グーグルがスポンサーとなって進められてきた民間の月面探査レース「XPRIZE」。しかしファイナリストの5チームいずれも、3月31日までの期限までに打ち上げのめどが立っていないことが明らかになり、レースを主催する財団が23日、レースそのものの企画を終了させると発表した。

 日本代表として活動してきたHAKUTOはどうするのか。同日夕方、緊急会見を開催した袴田武史代表は、XPRIZEの賞金を得る機会が失われたものの「挑戦は続ける」と語った。

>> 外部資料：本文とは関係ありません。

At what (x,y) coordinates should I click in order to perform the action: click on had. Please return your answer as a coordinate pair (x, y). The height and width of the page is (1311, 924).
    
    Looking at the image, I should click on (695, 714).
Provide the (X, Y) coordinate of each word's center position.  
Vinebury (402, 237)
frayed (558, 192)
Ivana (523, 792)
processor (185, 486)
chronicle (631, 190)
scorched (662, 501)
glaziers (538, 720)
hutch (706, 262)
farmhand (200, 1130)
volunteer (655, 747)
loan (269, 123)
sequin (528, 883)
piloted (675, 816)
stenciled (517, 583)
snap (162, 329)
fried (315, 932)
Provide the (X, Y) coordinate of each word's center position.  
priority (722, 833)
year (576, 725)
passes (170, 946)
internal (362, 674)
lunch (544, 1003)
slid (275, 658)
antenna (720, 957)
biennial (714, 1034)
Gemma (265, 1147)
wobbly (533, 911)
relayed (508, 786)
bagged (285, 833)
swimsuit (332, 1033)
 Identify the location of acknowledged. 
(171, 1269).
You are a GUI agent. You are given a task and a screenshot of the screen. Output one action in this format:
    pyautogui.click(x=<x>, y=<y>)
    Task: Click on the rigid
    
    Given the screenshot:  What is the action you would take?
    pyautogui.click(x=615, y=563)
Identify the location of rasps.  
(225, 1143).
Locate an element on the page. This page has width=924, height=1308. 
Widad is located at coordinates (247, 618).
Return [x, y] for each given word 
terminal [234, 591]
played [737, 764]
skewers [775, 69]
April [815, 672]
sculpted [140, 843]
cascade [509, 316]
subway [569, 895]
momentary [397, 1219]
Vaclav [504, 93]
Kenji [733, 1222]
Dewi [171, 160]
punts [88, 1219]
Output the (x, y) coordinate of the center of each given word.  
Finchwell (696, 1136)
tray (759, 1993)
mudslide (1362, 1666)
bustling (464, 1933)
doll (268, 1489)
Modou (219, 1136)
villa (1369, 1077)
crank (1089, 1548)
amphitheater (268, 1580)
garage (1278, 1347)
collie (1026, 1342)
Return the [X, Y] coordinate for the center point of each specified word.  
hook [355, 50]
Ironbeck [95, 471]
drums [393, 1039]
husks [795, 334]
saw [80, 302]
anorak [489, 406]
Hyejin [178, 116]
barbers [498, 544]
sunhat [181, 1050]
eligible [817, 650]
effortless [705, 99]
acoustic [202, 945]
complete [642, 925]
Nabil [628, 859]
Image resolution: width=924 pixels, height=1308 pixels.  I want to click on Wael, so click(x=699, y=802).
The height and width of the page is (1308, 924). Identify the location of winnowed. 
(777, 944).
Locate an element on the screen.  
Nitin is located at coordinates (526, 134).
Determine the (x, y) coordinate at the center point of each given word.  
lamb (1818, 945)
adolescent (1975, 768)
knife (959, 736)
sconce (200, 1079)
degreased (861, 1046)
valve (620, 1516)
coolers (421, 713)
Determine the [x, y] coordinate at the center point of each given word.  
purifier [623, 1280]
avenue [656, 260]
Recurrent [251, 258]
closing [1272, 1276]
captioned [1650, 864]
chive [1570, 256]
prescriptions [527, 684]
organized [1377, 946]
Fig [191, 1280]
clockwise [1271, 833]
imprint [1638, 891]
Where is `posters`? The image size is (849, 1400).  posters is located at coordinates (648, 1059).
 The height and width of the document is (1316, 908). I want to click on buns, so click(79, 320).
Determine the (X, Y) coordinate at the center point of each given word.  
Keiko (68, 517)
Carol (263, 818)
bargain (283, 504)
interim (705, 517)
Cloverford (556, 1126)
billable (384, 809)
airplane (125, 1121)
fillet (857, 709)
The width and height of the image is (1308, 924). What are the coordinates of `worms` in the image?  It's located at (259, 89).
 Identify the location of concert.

 レース主催財団から、レース終了の理由は明らかにされていないが、袴田氏は「グーグル社の判断が入っている。何回も延期を重ねてきたことからグーグル側にとって新たな延期という判断が難しかったのではないか」と語っていた。

袴田氏
「今日未明、XPRIZE財団から3月31日で終了すると発表があった。HAKUTOとしては、渡米して現地で延期の交渉を続けてきた。しかし延期しない決断が下された。その方向性がわかった時点で『XPRIZEが終了するとしても、月面ミッションを実施できるチームはあると思う』としてサポートしてもらえるよう、新しいレースの企画などができるよう依頼してきた。

 今日の発表では、新しいXPRIZEの企画を検討するという意思を表明してくれている。HAKUTOとしては優勝を目指してきた。個人としても非常に残念で、支援してくれた方々に申し訳なく思う。

 今まで非常に多くの方に支援をいただいた。今までの支援に対して、HAKUTOは非常に感謝している。HAKUTOとしてはここでチャレンジが終わったわけではない。民間での月面探査を目指してチャレンジを続ける。チームインダスとともに飛ぶ選択肢、ispaceが示してきた計画などを検討していく。確実性の高い選択肢を検討していく。

 フィールド試験などを国内で行う予定もある。クラウドファンディングでの刻印など、多くの方々の想いがある。確実に月面へ届けていく。

 今後の活動は、まだまだ内部で協議することが多く、発表できることは多くない。決まり次第、報告したい」

技術面は9割クリア、課題は資金調達

 10年かけて進められてきた月面探査レース「XPRIZE」だが、誰も月面へたどり着けないまま、終了を迎えることになった。袴田氏は全てのチームが目標を達成できなかった背景として「2007年発表のレースだが、当初は各チーム、本格的な資金調達ができていなかった。資金調達が早期に進んでいれば、技術的には十分達成できたのではないか」と指摘する。

 また袴田氏は個人的な想いとして「残念。悔しい」としつつ、民間による月面探査は、その後の宇宙開発における民間の参入および市場としての発展の可能性があり、「歩みを止めると全て無駄になる」と自らを奮い立たせるかのように言葉を繋ぐ。

 HAKUTO自身が月面探査を3月31日までに達成できなかった最も大きな要因は、1月に入って明らかになった、チームインダス側のトラブルによるもの。過去の選択肢に“たられば”はないとしつつ、もしHAKUTO自身が着陸船を開発する方針を選んでいれば、リソースが足りず、すぐに挫折していただろうと袴田氏。ローバーのみの開発に集中できたからこそ、ファイナリストに残ることができたという見方だ。仮に相乗り相手としてチームインダス以外を選んでいても、どのチームも打ち上げのめどが立っていない現状からすれば「どこであっても(結果は)同じだった」とも語る。

 3月31日までの月面探査というXPRIZEの掲げた目標には届かなかったが、袴田氏は「チームHAKUTOは2010年9月にスタートした。自分も含め、数名でのボランティアでの始まりだった。仲間が増え、技術が開発され、資金も集まった」と振り返る。

 auをはじめとするスポンサーによる支援もXPRIZEがあったからこそであり、HAKUTOとしての実績は袴田氏が率いる宇宙開発企業のispace社の資金調達にも寄与した、と自らの歩みを評価。HAKUTOとしての取り組みはできるだけ早い時期に実現しつつ、ispaceが目指す月周回・月着陸といったミッションも2019年、2020年に行う方針であることから、「遠い未来ではない。どんどん進めたい」(袴田氏)と意気込んだ。

メインスポンサーのKDDIは

 メインスポンサーであるKDDIは、レースの終了を受けて、HAKUTOと今後について協議していく方針としている。